◆ **EXERCISE OBJECTIVE**
Give again, word for word, every line below from the one that has "Mitsubishi Electric hjemmeside (42, 2497)" through the one that has "[Vis/skjul meny] (6, 10)", both included, and no others.
*** Opening of DATA LISTING ***
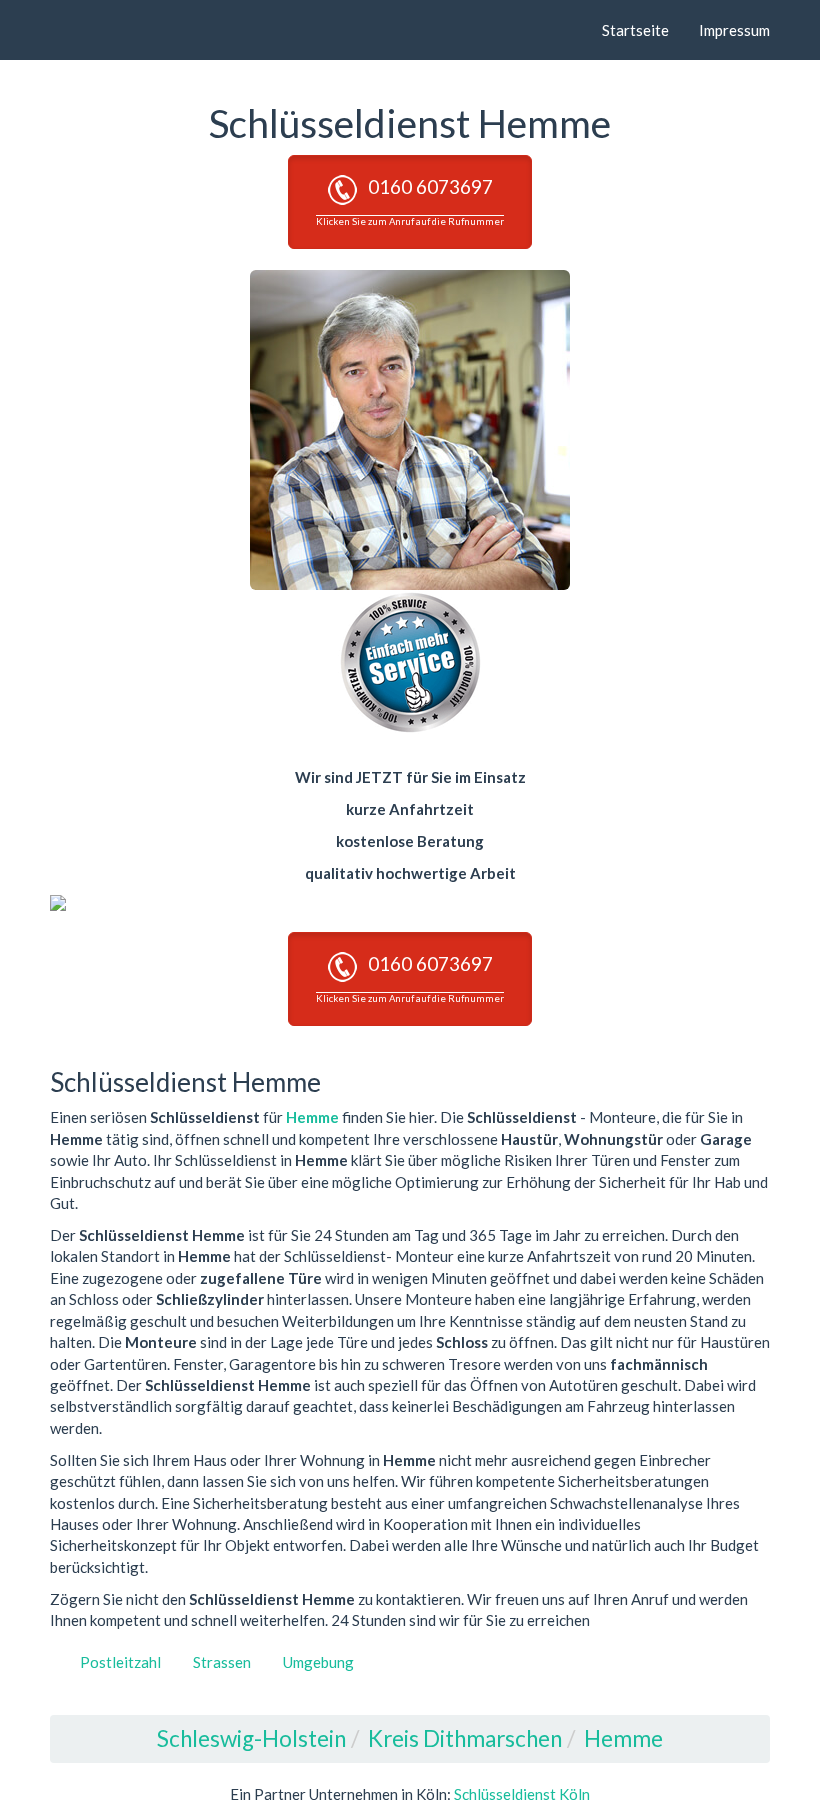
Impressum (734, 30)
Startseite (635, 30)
*** Close of DATA LISTING ***
*** Opening of DATA LISTING ***
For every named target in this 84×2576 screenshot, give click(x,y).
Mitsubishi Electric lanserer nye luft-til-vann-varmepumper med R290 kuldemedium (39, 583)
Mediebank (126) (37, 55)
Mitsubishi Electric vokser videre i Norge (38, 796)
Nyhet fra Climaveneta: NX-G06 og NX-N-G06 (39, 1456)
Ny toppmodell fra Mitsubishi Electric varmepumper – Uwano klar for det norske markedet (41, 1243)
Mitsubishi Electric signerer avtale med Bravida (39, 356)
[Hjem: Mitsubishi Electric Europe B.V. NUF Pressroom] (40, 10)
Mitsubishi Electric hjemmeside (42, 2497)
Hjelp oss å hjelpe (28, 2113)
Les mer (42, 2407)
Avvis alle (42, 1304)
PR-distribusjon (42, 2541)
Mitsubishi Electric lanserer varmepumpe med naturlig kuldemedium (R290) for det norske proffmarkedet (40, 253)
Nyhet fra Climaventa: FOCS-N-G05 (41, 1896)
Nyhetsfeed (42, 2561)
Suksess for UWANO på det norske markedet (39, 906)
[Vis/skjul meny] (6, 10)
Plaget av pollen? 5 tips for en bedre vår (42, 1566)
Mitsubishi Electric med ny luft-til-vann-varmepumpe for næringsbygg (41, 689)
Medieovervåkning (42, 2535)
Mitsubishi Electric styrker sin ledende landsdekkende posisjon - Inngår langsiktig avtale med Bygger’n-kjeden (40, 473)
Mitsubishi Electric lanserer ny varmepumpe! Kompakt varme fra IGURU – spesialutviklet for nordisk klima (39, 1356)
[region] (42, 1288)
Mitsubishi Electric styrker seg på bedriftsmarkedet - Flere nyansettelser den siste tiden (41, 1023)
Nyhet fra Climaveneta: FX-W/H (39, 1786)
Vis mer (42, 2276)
*** Close of DATA LISTING ***
◆ **FINISHED EXERCISE**
Mitsubishi Electric hjemmeside (42, 2497)
Hjelp oss å hjelpe (28, 2113)
Les mer (42, 2407)
Avvis alle (42, 1304)
PR-distribusjon (42, 2541)
Mitsubishi Electric lanserer varmepumpe med naturlig kuldemedium (R290) for det norske proffmarkedet (40, 253)
Nyhet fra Climaventa: FOCS-N-G05 (41, 1896)
Nyhetsfeed (42, 2561)
Suksess for UWANO på det norske markedet (39, 906)
[Vis/skjul meny] (6, 10)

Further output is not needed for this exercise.